Según los relatos contenidos tanto en la tradición azteca como en la de los tarascos o purépechas, ambos pueblos habían partido juntos de Aztlán y unidos realizado gran parte de su largo peregrinaje en busca de un definitivo asentamiento. Al llegar al lago de Pátzcuaro se habían separado, continuando los tenochcas hacia el Anáhuac, mientras los purépechas, tras de sojuzgar a los antiguos pobladores de Michhuacan, fundaban un reino que muy pronto adquiriría renombre y poderío.

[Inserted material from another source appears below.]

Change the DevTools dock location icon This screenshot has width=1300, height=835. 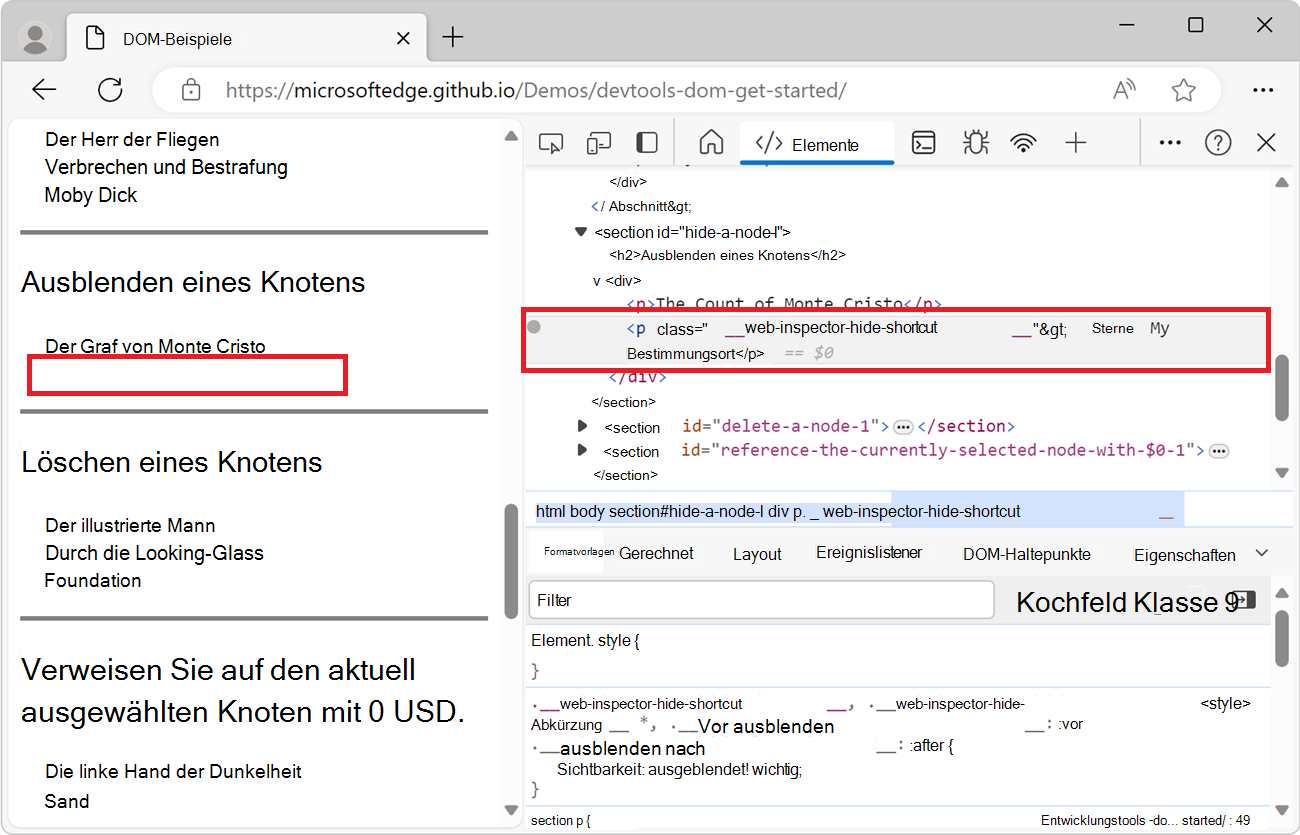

Poseedores de un espíritu activo y emprendedor, así como de un carácter altivo y valeroso, los tarascos se dieron a la tarea de ensanchar los límites de sus iniciales dominios, expandiendo las fronteras de éstos hacia los cuatro puntos cardinales. Los bellos productos elaborados por sus artífices comenzaron muy pronto a llegar hasta los más apartados confines, siendo cada vez más apreciados y mejor cotizados. Tzinzuntzan, la capital del Reino Tarasco, crecía sin cesar no sólo en cuanto al número de sus habitantes, sino también en lo que hace a la cantidad y esplendor de sus templos y edificios.

Plenamente conscientes de que tarde o temprano tendrían que hacer frente a las pretensiones de conquista universal sustentadas por sus antiguos compañeros de viaje, los tarascos se preparaban sin cesar para la inevitable guerra que habrían de sostener con los aztecas. Ante el grave conflicto que se avecinaba, Tzitzipandácuare, el sobrio y valeroso monarca que regía los destinos del pueblo purépecha, contaba con dos inapreciables armas. La primera de ellas era la firme y unificada voluntad de su pueblo, decidido a desaparecer de la faz de la tierra antes que quedar sujeto a un poder extraño. Y la segunda, el genio superior de Zamacoyáhuac, militar cuyo prestigio rebasaba ya los límites de las tierras tarascas.

Zamacoyáhuac constituía la personalidad más vigorosa y relevante de todo el Reino Tarasco. Hijo de padre desconocido y de una mujer de muy modesta condición, había sido obsequiado por su madre cuando apenas contaba seis años de edad a una pareja de ancianos campesinos, crueles y despóticos, que obligaban al pequeño a desempeñar agotadoras faenas, castigándolo con extremo rigor por la menor falta cometida. A pesar de lo duro de su existencia, nunca se le escuchó proferir una queja ni derramar una lágrima. Al cumplir los trece años, el adolescente huyó de la casa en que vivía y durante una larga temporada permaneció vagando solitario por entre los montes, aprendiendo a sobrevivir en las más adversas condiciones, defendiéndose de las fieras, de los elementos y de los hombres. Su errante existencia le alejó muy pronto de sus antiguos lares, llevándole hacia apartados lugares. Hábil cazador, aprendió a preservar las pieles de sus presas y a comerciar con ellas cuando se presentaba una ocasión propicia. Una mañana, mientras se encontraba en lo alto de una montaña que dominaba un amplio valle, se desarrolló bajo sus pies, ante su absorta mirada, un inesperado espectáculo. Después de largos preliminares dedicados a realizar complicadas maniobras, dos ejércitos se enfrascaron en fiera lucha, obteniendo uno de ellos la victoria en forma rápida y contundente. Al terminar el combate Zamacoyáhuac sabía ya cuál sería el destino que habría de dar a su existencia: sería guerrero y aprendería el motivo de aquellos extraños desplazamientos de los soldados en el campo de batalla, pues intuía que era en su correcta ejecución, donde radicaba en gran medida el éxito o fracaso de un combate.